* **ASSIGNED TASK**:
Each entry that follows should be set down precisely, with its pictures removed.

*** Opening of EXERCISE INPUTS ***

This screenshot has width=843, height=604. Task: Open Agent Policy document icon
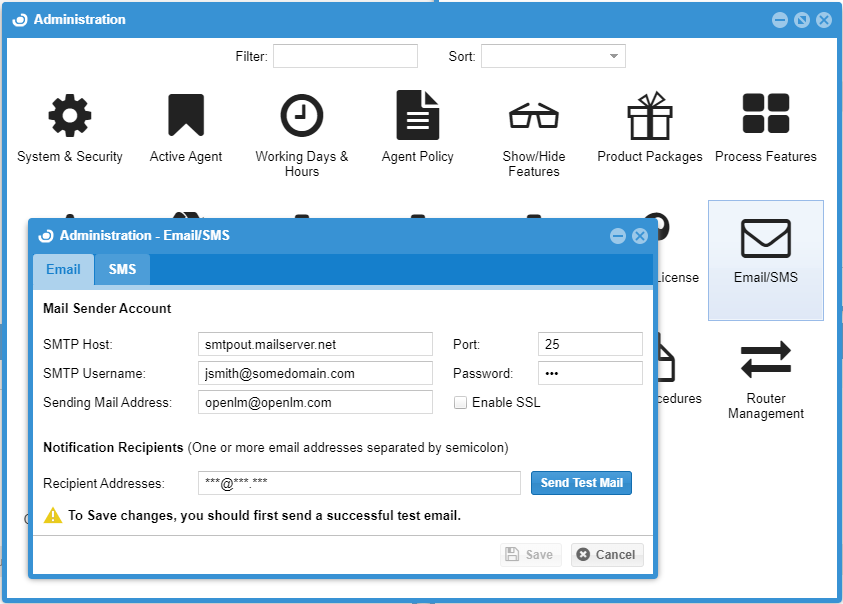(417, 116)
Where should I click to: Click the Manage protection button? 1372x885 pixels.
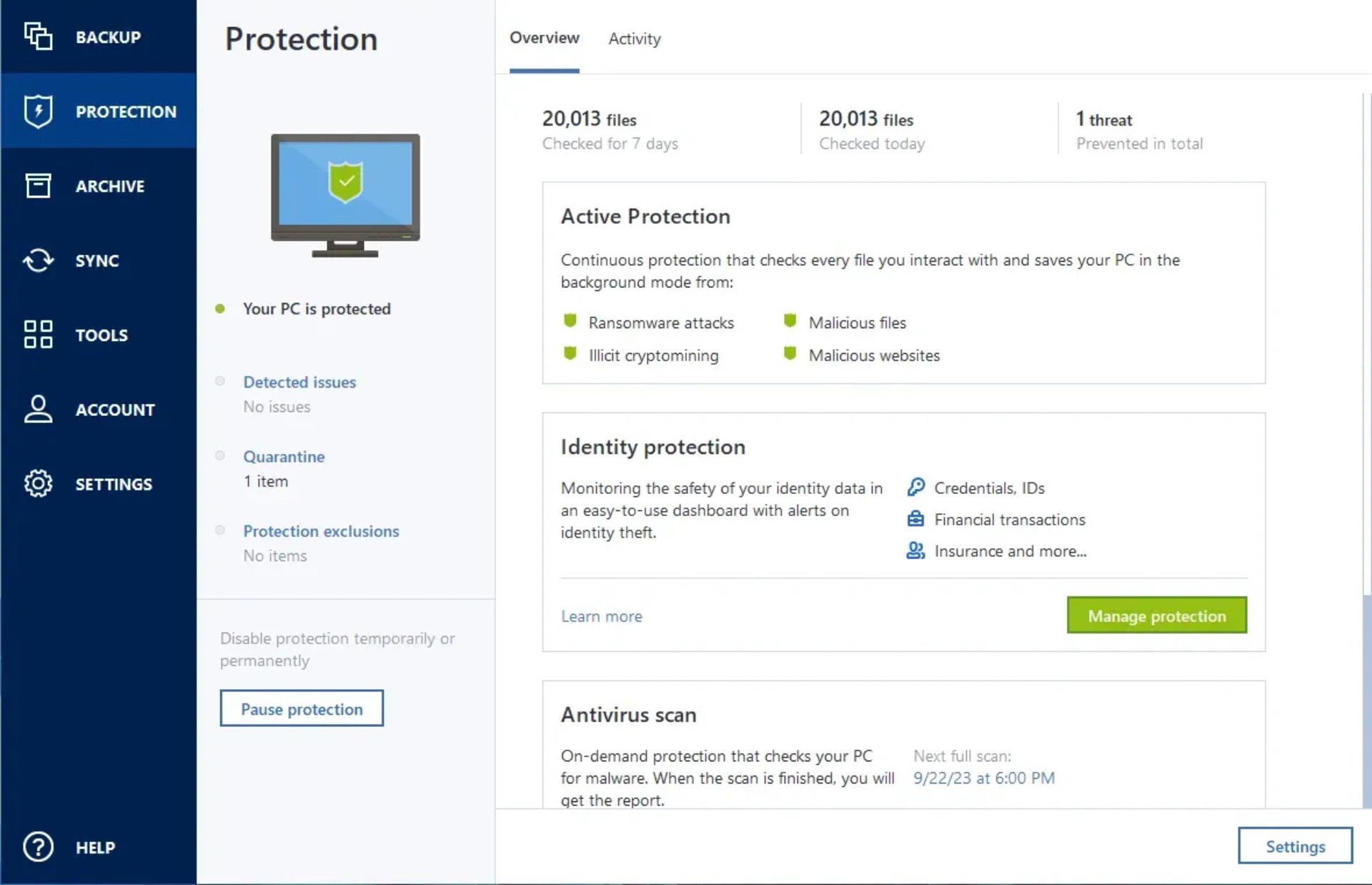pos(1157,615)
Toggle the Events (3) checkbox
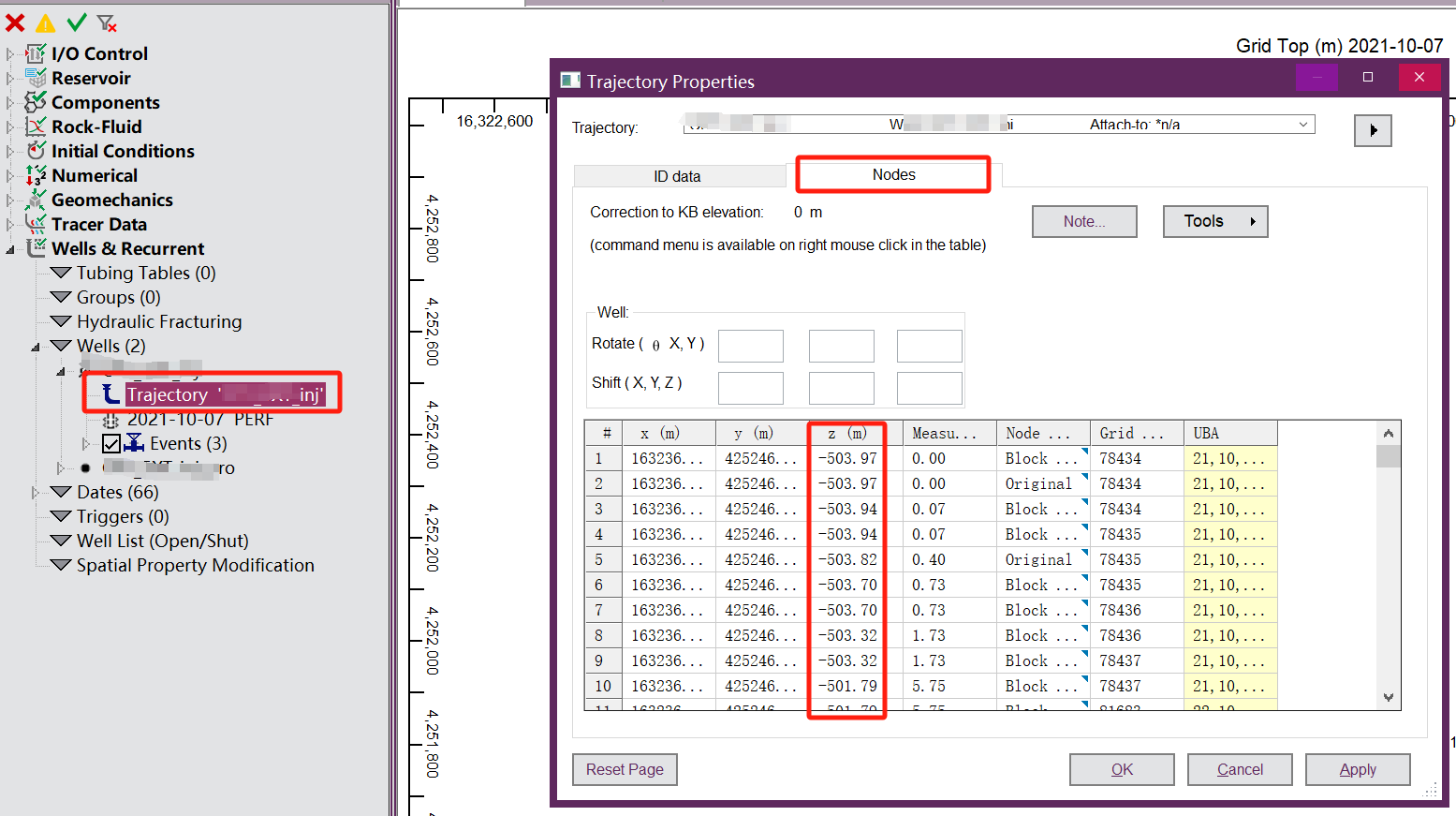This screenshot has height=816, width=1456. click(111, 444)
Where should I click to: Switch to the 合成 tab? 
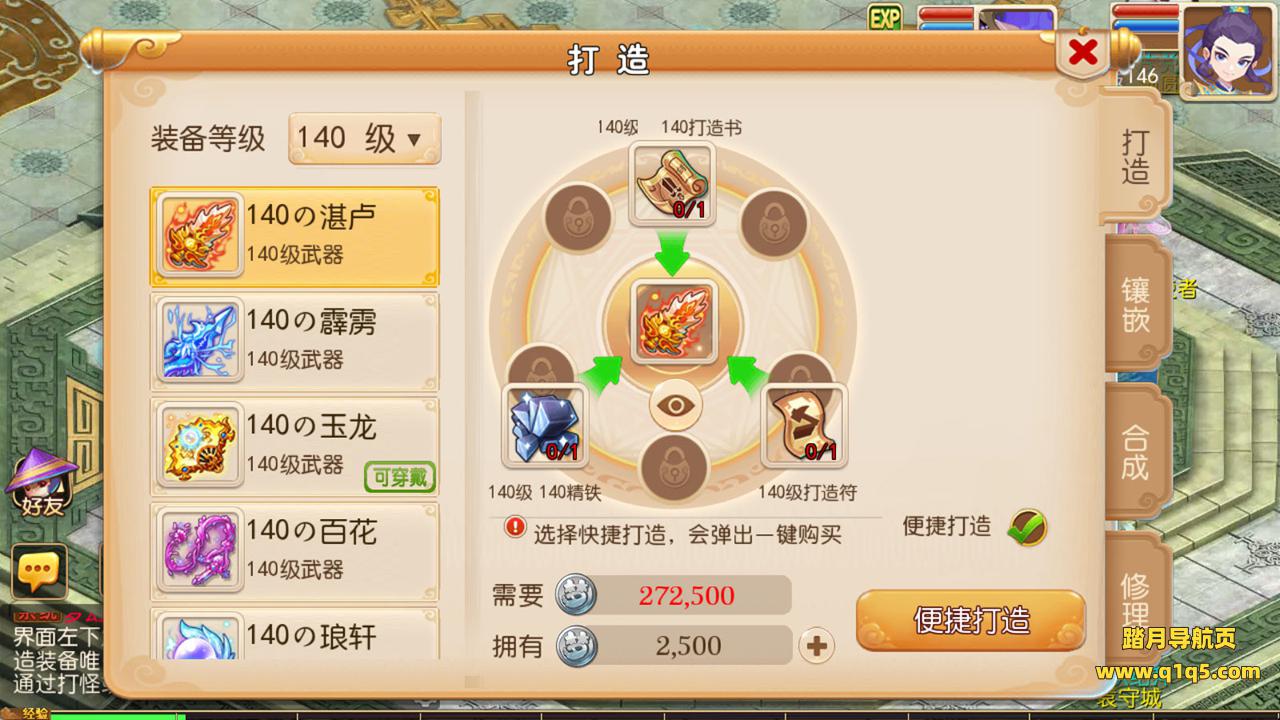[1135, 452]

*** Close of EXERCISE INPUTS ***

* **ANSWER BELOW**:
This screenshot has width=843, height=604. Task: Open Agent Policy document icon
(417, 116)
Where should I click to: Click the Manage protection button? 1372x885 pixels.
pos(1157,615)
Toggle the Events (3) checkbox
This screenshot has height=816, width=1456. click(111, 444)
Where should I click to: Switch to the 合成 tab? 
[1135, 452]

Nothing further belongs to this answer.